EXERCISE DATA:

+---+

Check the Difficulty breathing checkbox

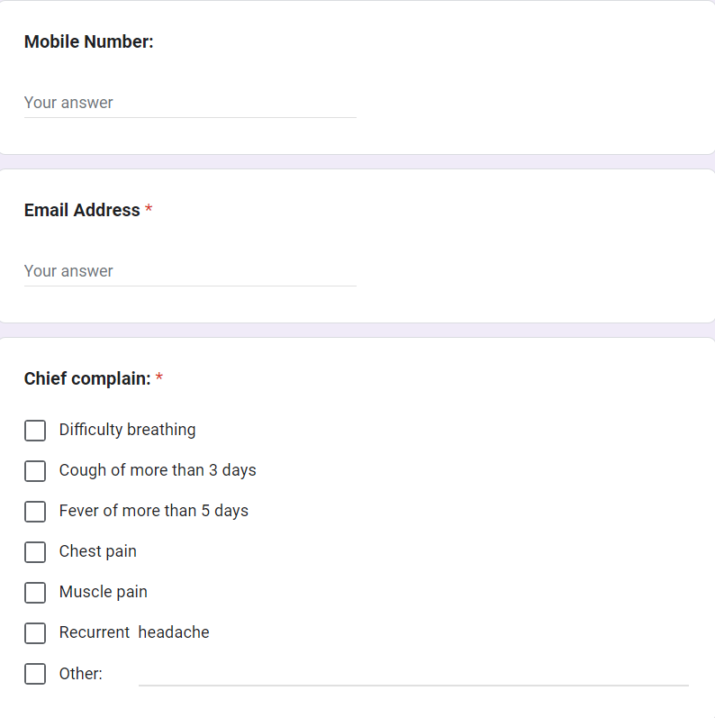[35, 431]
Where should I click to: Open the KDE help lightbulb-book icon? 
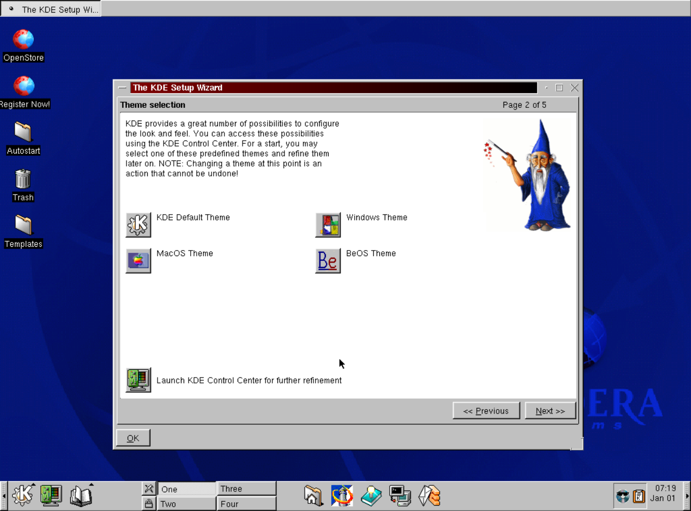click(371, 495)
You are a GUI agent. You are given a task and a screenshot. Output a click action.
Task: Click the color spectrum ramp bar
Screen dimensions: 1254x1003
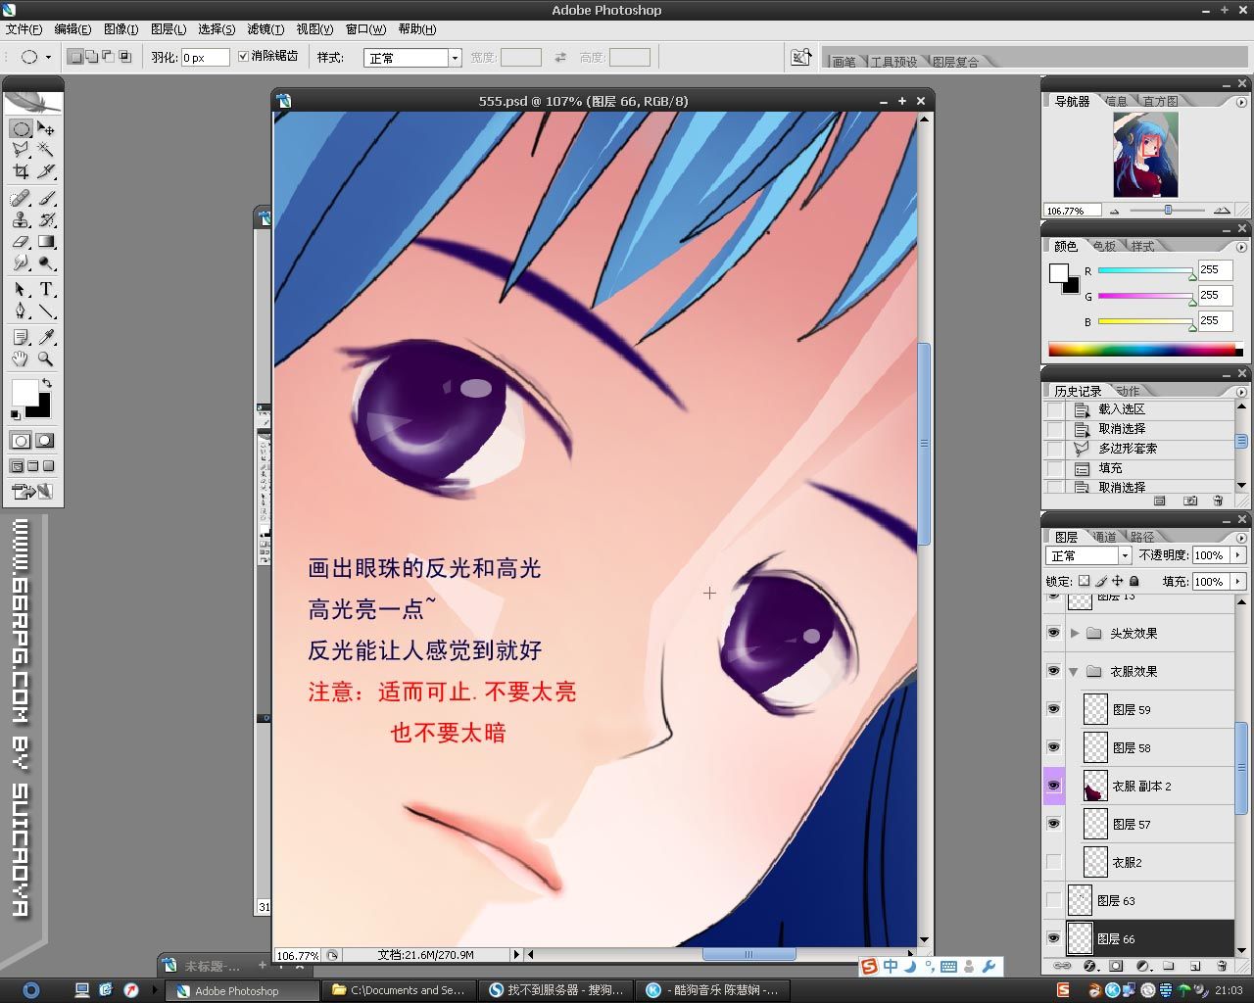click(1141, 350)
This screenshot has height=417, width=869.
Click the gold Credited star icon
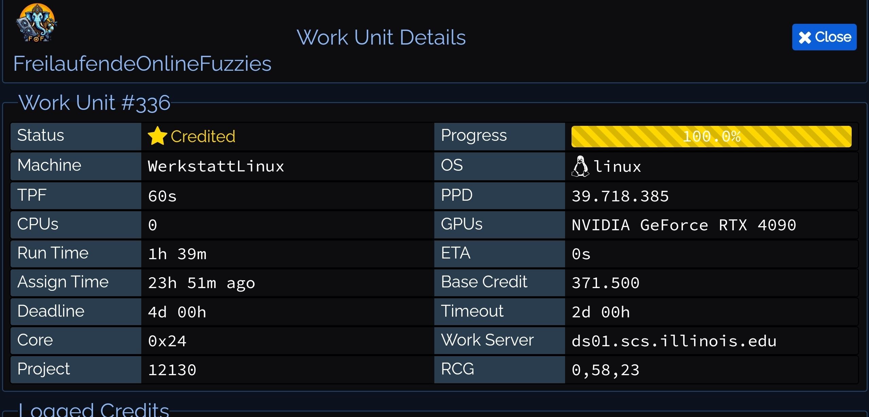[157, 136]
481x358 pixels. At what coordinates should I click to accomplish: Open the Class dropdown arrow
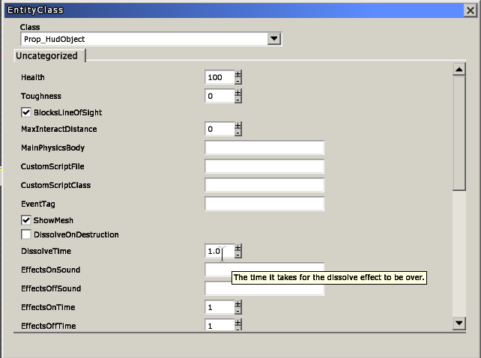tap(273, 39)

+---+

Please copy each line of the records above that holds the word "screenshot".

FINISHED TASK:
You are a GUI agent. You are given a task and a screenshot. Output a click action.
This screenshot has height=417, width=869.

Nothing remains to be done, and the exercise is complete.